Harry Potter and the Goblet of Fire
How we cite our quotes:
[Rita Skeeter's] hair was set in elaborate and curiously rigid curls that contrasted oddly with her heavy-jawed face. She wore jeweled spectacles. The thick fingers clutching her crocodile-skin handbag ended in two-inch nails, painted crimson. (18.121)
J.K. Rowling is not subtle in indicating the characters that we're supposed to hate. Rita Skeeter is a great example: every detail about her appearance indicates how two-faced and cruel she is. Her "curiously rigid" hair contrasts oddly with her "heavy-jawed face" – in other words, she's trying to appear as something other than what she is. Her "thick fingers" are clutching a "crocodile-skin handbag." This description of her hands (elsewhere "large, mannish" (18.157)) indicates her strength and her toughness, while "crocodile" suggests trickery and cruelty. Even her "two-inch" fingernails are like crimson claws – not a gentle or attractive image at all. Every aspect of this woman's appearance shows that she is vicious and a liar. Appearances are occasionally deceptive in the world of Harry Potter – but not often.
Albus Dumbledore, eccentric headmaster of Hogwarts School of Witchcraft and Wizardry, has never been afraid to make controversial staff appointments, writes Rita Skeeter, Special Correspondent. In September of this year, he hired Alastor "Mad-Eye" Moody, the notoriously jinx-happy ex-Auror, to teach Defense Against the Dark Arts, a decision that caused many raised eyebrows at the Ministry of Magic, given Moody's well-known habit of attacking anybody who makes a sudden movement in his presence. Mad-Eye Moody, however, looks responsible and kindly when set beside the part-human Dumbledore employs to teach Care of Magical Creatures.
Rubeus Hagrid, who admits to being expelled from Hogwarts in his third year, has enjoyed the position of gamekeeper at the school every since, a job secured for him by Dumbledore. Last year, however, Hagrid used his mysterious influence over the headmaster to secure the additional post of Care of magical Creatures teacher, over the heads of many better-qualified candidates. (23.32-3)
We all believe that the press is supposed to be fair and balanced, but there are plenty of ways that legitimate news stories can twist a reader's opinion about content, without that person realizing it. Rita Skeeter's articles for the Daily Prophet are great examples. Just look at the term "part-human" that Rita Skeeter applies to Hagrid. Even if that term is factually correct, the sneering edge is impossible to overlook. As newspapers struggle to find readers, articles in the real world often adopt Rita Skeeter's method of blurring the line between entertainment and information. And it's damaging, for exactly the reasons that Rowling outlines in this chapter on poor Hagrid. The damage done to Hagrid's reputation by Rita Skeeter's biased article is horrible. Are there newspapers or news agencies that you believe to be guilty of similar kinds of bias? What kinds of word choice or style can these media use to influence the opinions of their consumers?

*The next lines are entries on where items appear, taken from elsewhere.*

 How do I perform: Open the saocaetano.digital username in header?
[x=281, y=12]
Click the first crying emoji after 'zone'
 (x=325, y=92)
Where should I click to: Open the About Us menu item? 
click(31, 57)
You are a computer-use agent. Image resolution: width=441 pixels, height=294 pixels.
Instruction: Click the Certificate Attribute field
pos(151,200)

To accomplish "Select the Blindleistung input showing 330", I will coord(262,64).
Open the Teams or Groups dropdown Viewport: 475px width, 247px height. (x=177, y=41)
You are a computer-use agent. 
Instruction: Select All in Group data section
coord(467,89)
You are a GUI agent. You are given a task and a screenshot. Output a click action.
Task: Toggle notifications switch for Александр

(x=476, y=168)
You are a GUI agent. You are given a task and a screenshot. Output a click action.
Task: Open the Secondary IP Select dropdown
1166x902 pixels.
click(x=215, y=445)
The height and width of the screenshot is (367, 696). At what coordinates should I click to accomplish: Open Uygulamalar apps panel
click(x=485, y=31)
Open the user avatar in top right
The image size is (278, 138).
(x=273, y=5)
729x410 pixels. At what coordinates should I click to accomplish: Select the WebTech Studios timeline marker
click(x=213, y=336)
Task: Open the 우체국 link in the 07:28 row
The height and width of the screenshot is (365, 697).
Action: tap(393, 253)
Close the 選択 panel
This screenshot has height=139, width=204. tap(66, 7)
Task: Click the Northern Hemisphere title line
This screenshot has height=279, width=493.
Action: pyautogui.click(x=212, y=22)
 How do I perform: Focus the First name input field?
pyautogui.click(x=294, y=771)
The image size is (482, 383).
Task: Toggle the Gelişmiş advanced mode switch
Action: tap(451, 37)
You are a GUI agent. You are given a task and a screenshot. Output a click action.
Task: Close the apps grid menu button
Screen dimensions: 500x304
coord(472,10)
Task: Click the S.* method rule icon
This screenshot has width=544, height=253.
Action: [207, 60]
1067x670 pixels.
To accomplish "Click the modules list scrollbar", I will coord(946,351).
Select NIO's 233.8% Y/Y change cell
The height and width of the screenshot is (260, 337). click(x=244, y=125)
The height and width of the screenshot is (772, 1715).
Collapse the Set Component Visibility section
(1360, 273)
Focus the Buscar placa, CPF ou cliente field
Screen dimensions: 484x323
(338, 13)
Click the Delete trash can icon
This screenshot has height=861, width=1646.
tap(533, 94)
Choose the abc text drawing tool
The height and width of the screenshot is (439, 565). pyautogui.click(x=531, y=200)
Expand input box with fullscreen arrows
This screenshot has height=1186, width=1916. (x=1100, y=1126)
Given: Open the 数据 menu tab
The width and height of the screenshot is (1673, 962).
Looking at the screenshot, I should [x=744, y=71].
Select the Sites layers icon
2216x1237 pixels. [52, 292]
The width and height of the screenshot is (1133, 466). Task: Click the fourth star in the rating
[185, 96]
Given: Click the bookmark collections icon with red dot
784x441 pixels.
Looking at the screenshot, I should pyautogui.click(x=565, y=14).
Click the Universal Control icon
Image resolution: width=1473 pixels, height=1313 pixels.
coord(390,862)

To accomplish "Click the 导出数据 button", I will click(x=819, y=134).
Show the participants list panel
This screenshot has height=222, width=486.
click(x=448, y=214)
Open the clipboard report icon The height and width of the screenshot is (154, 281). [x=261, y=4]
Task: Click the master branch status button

[Hermione] Banished a cushion and it flew across the room and landed in the box they were all supposed to be aiming at. Harry looked at Hermione, thinking ... it was true that Snape had save his life once, but the odd thing was, Snape definitely loathed him, just as he'd loathed Harry's father when they had been at school together. Snape loved taking points from Harry, and had certainly never missed an opportunity to give him punishments, or even to suggest that he should be suspended from school. (26.10)
We know we've already talked about Snape in this section, so we're not going to take apart Harry's specific observations of his character here. Instead, we're going to ask: why should it be so hard for Ron to believe that you can truly detest someone but not want them to die? What's the connection between personal hatred and violence? Where do you think Snape would draw the line in his private campaign to make Harry miserable?